La grève de la faim massive menée par environ 1 500 condamnés à mort à la prison de Qezel Hesar en Iran entre dans son douzième jour consécutif, suscitant des inquiétudes croissantes quant à la détérioration de leur état de santé et au refus persistant des autorités pénitentiaires de répondre à leurs revendications.
D'après des informations en provenance de la prison, la protestation a débuté en réaction à l'accélération du recours à la peine de mort par le régime iranien et aux transferts continus de prisonniers condamnés à mort. Les détenus grévistes exigent l'arrêt immédiat des exécutions, le respect du droit fondamental à la vie et un réexamen équitable de leurs dossiers.
Une nouvelle vidéo montre des prisonniers défiant la pression
Une vidéo récemment diffusée, filmée dans l'unité 2 de la prison de Qezel Hesar, montre un groupe de détenus rassemblés dans un couloir, brandissant des pancartes manuscrites où l'on peut lire « Non aux exécutions ». Ces images démontrent que, malgré près de deux semaines sans nourriture, de nombreux participants restent déterminés à poursuivre leur protestation jusqu'à ce que leurs revendications soient satisfaites.
La grève de la faim, qui a débuté dans l'unité 2 et qui a impliqué environ 1 500 prisonniers condamnés à mort, est devenue l'une des plus importantes manifestations coordonnées en prison contre les exécutions de ces dernières années.
Les prisonniers ont déclaré qu'ils poursuivraient leur grève de la faim jusqu'à ce que le régime suspende les exécutions et réponde à leurs revendications.
L'état physique des prisonniers se détériore rapidement
Alors que la grève entre dans son douzième jour, des informations indiquent que la santé de nombreux participants s'est considérablement détériorée.
Des sources internes à la prison indiquent que le jeûne prolongé a provoqué une grande faiblesse, une chute dangereuse de la tension artérielle, une perte de poids rapide, un épuisement et des collapsus physiques chez de nombreux détenus. Plusieurs d'entre eux seraient désormais incapables de se déplacer sans aide après près de deux semaines sans nourriture.
Un détenu a décrit la situation à l'intérieur de la prison, affirmant que de nombreux participants souffraient d'une extrême faiblesse physique après douze jours de grève de la faim, sans qu'aucune intervention médicale significative ne leur ait été fournie.

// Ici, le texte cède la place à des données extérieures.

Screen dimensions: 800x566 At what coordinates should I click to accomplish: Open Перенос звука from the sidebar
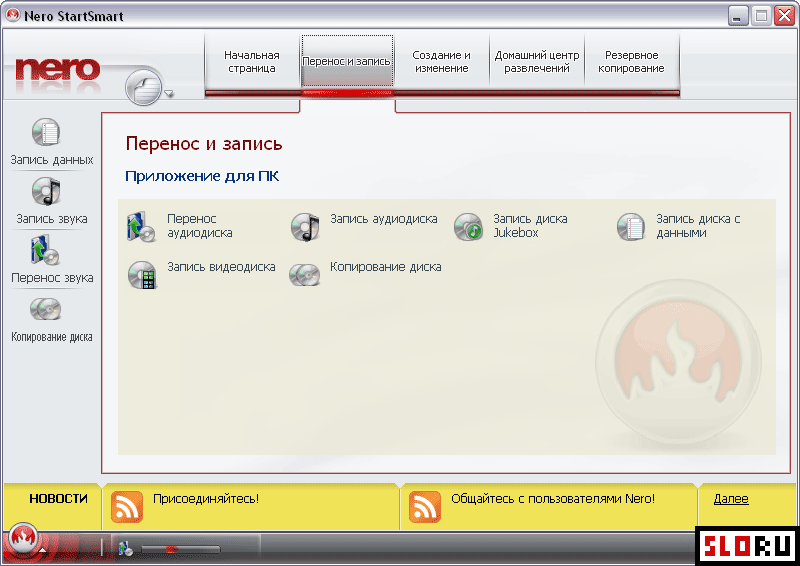[47, 250]
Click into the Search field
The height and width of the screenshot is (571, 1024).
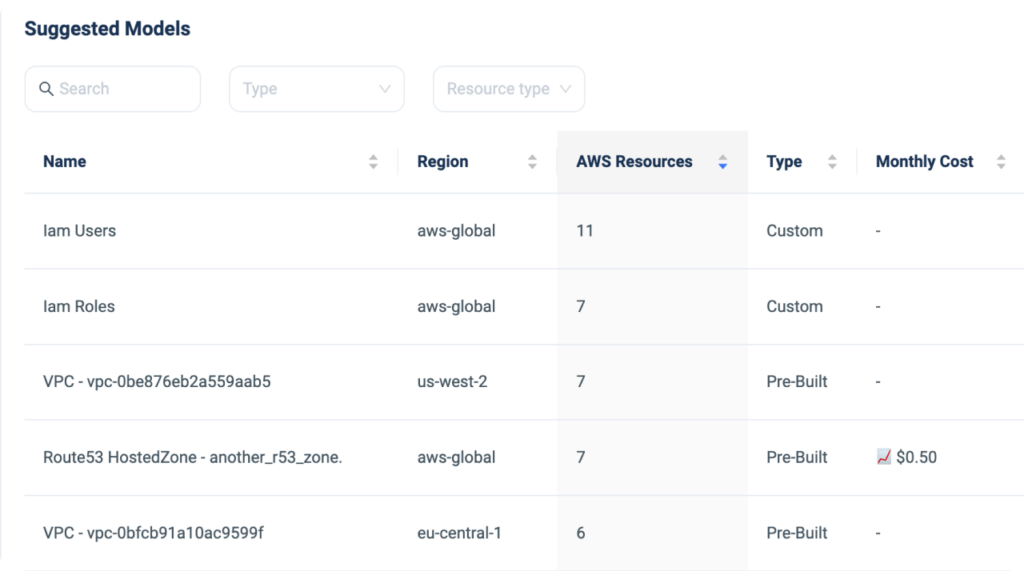tap(112, 89)
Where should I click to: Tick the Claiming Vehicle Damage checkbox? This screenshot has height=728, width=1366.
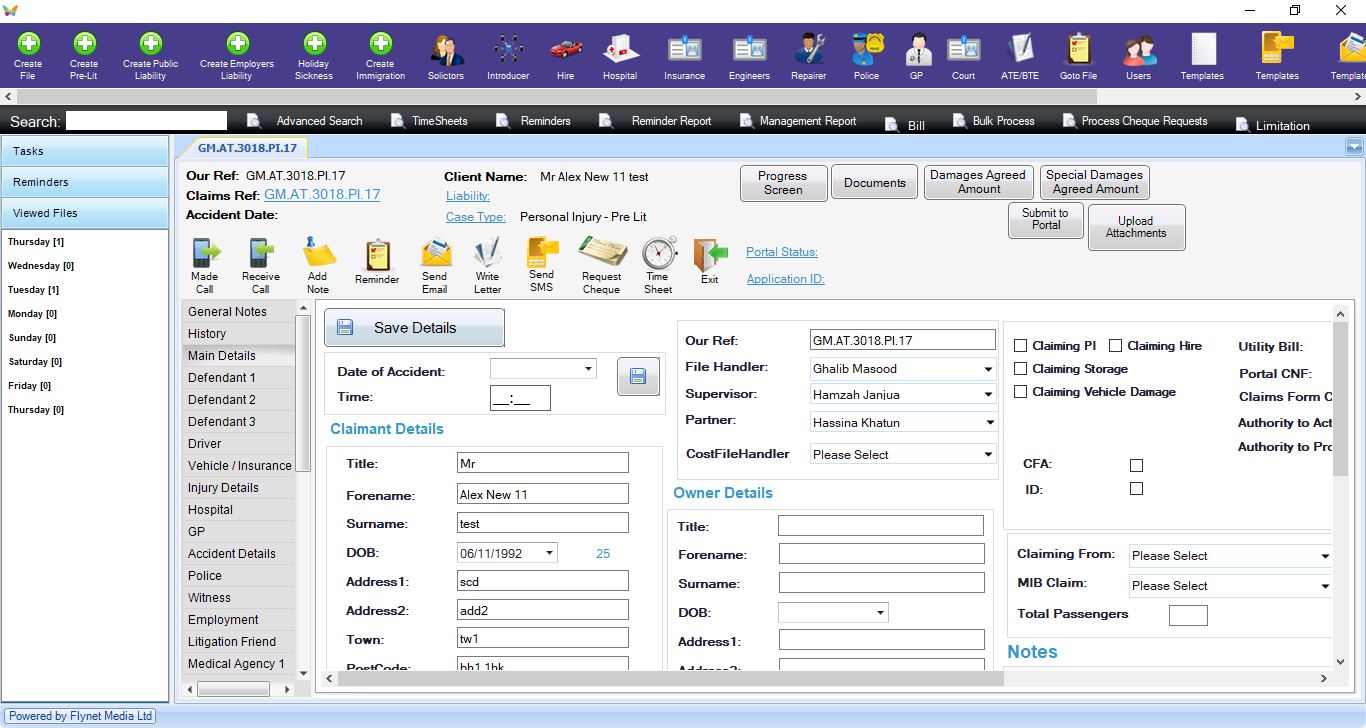point(1021,392)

D'après les rapports, les autorités pénitentiaires et le personnel médical n'ont pas réussi à effectuer d'examens médicaux efficaces ni à dépêcher d'équipes de traitement malgré l'aggravation de l'état des détenus.
Inquiétudes croissantes face à l'inaction des autorités
Les prisonniers affirment que malgré la situation sanitaire de plus en plus critique, les autorités n'ont pris aucune mesure concrète ni pour fournir des soins médicaux ni pour répondre aux revendications des manifestants.

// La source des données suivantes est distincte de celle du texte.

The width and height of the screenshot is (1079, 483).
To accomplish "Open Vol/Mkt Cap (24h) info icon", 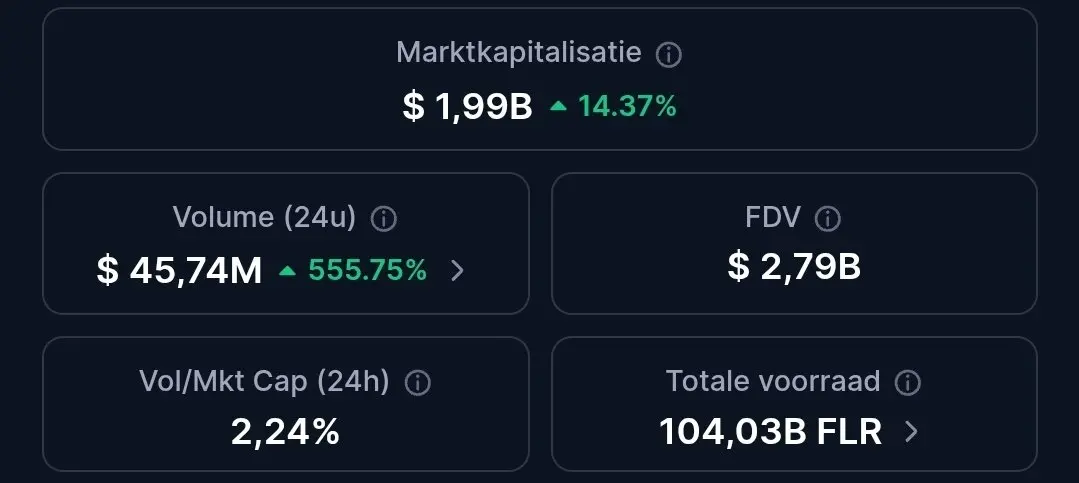I will [x=418, y=383].
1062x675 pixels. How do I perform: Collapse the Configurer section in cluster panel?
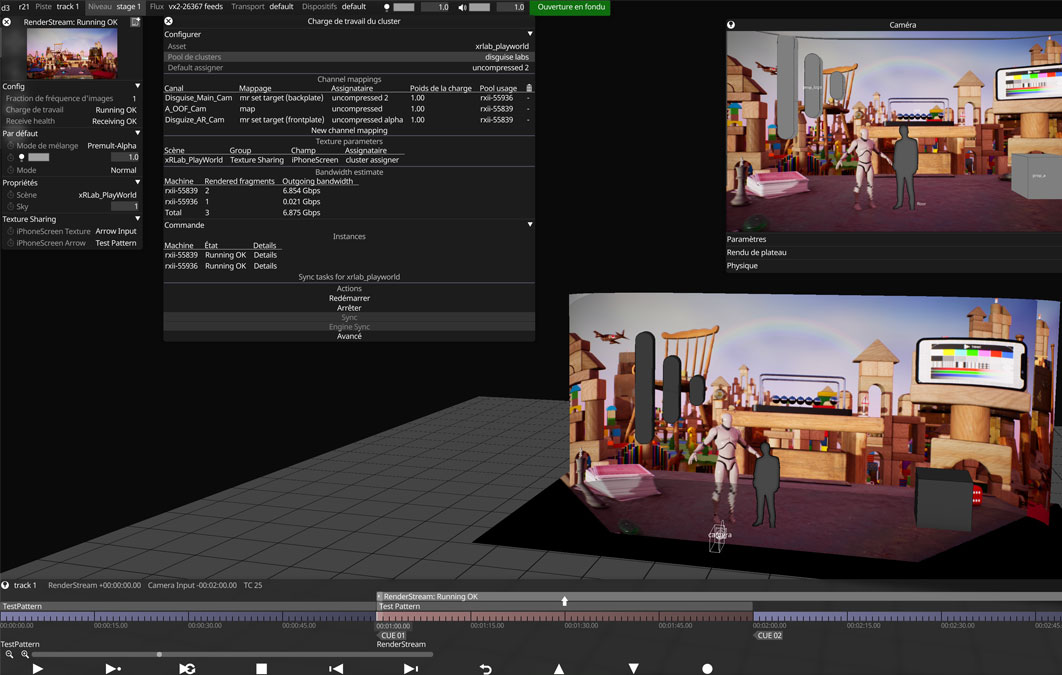(530, 34)
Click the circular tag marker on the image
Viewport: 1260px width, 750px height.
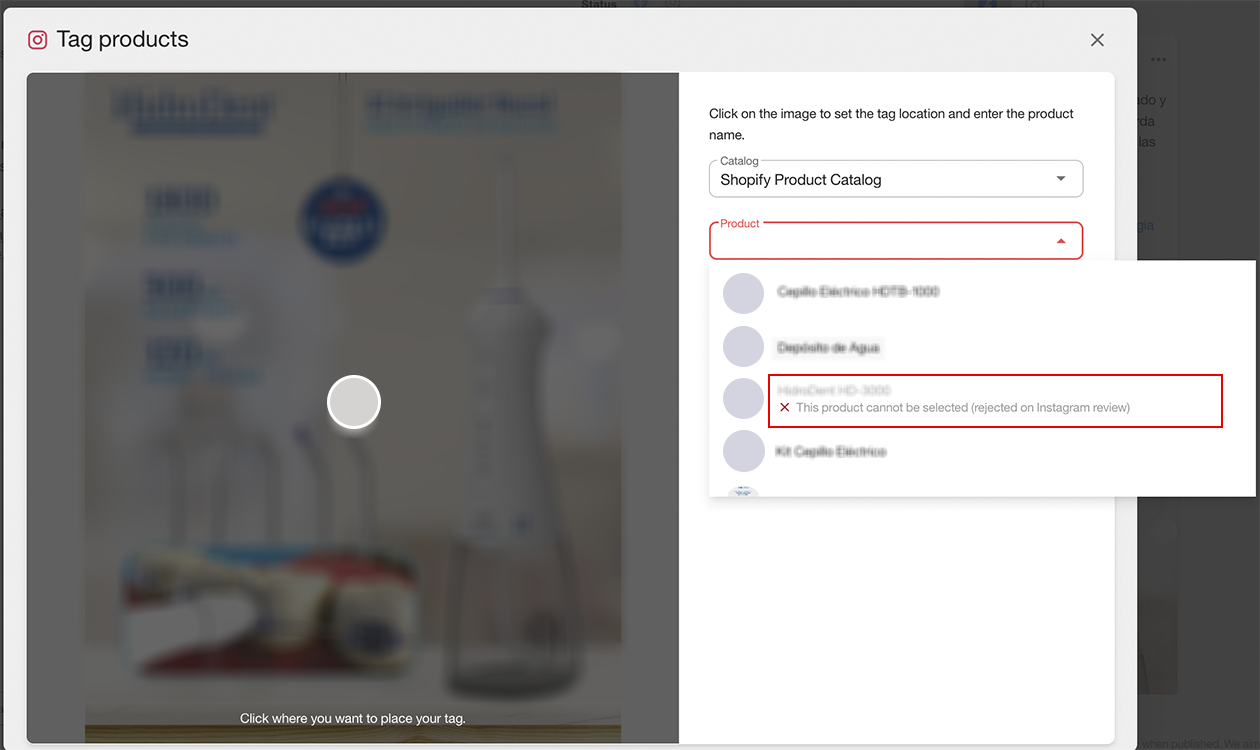354,402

Ils préviennent que la négligence continue pourrait avoir des conséquences irréversibles, car de plus en plus de prisonniers deviendront physiquement incapables de supporter la grève prolongée.
Des organisations de défense des droits humains ont également exprimé une inquiétude croissante face à cette situation, avertissant que le manque de soins médicaux mettait gravement en danger la vie de nombreux participants.

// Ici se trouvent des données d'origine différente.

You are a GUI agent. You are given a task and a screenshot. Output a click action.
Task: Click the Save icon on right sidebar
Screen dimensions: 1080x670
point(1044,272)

Manifestation contre l'escalade des exécutions en Iran
Selon les prisonniers, la grève de la faim a été lancée en réaction aux exécutions continues du régime iranien et au transfert de plusieurs détenus en isolement en vue de l'exécution de peines de mort.
Au début de la protestation, des images ont circulé montrant plusieurs prisonniers qui s'étaient cousu les lèvres en signe de protestation contre la politique d'exécution du régime – des images qui ont suscité une vive attention sur les réseaux sociaux et parmi les défenseurs des droits de l'homme.
Des rapports indiquent également que les restrictions de communication à l'intérieur de la prison de Qezel Hesar se sont intensifiées, rendant de plus en plus difficile la sortie d'informations de l'établissement.
Malgré ces obstacles, les prisonniers continuent d'insister sur le fait que leur protestation vise à mettre fin aux exécutions, à protéger le droit fondamental à la vie et à garantir des procédures judiciaires équitables pour ceux qui sont passibles de la peine capitale.
Alors que la grève de la faim entre dans sa deuxième semaine, les familles des prisonniers et les militants des droits de l'homme réclament une intervention immédiate, avertissant que l'indifférence persistante des autorités pourrait avoir des conséquences fatales pour de nombreux détenus grévistes.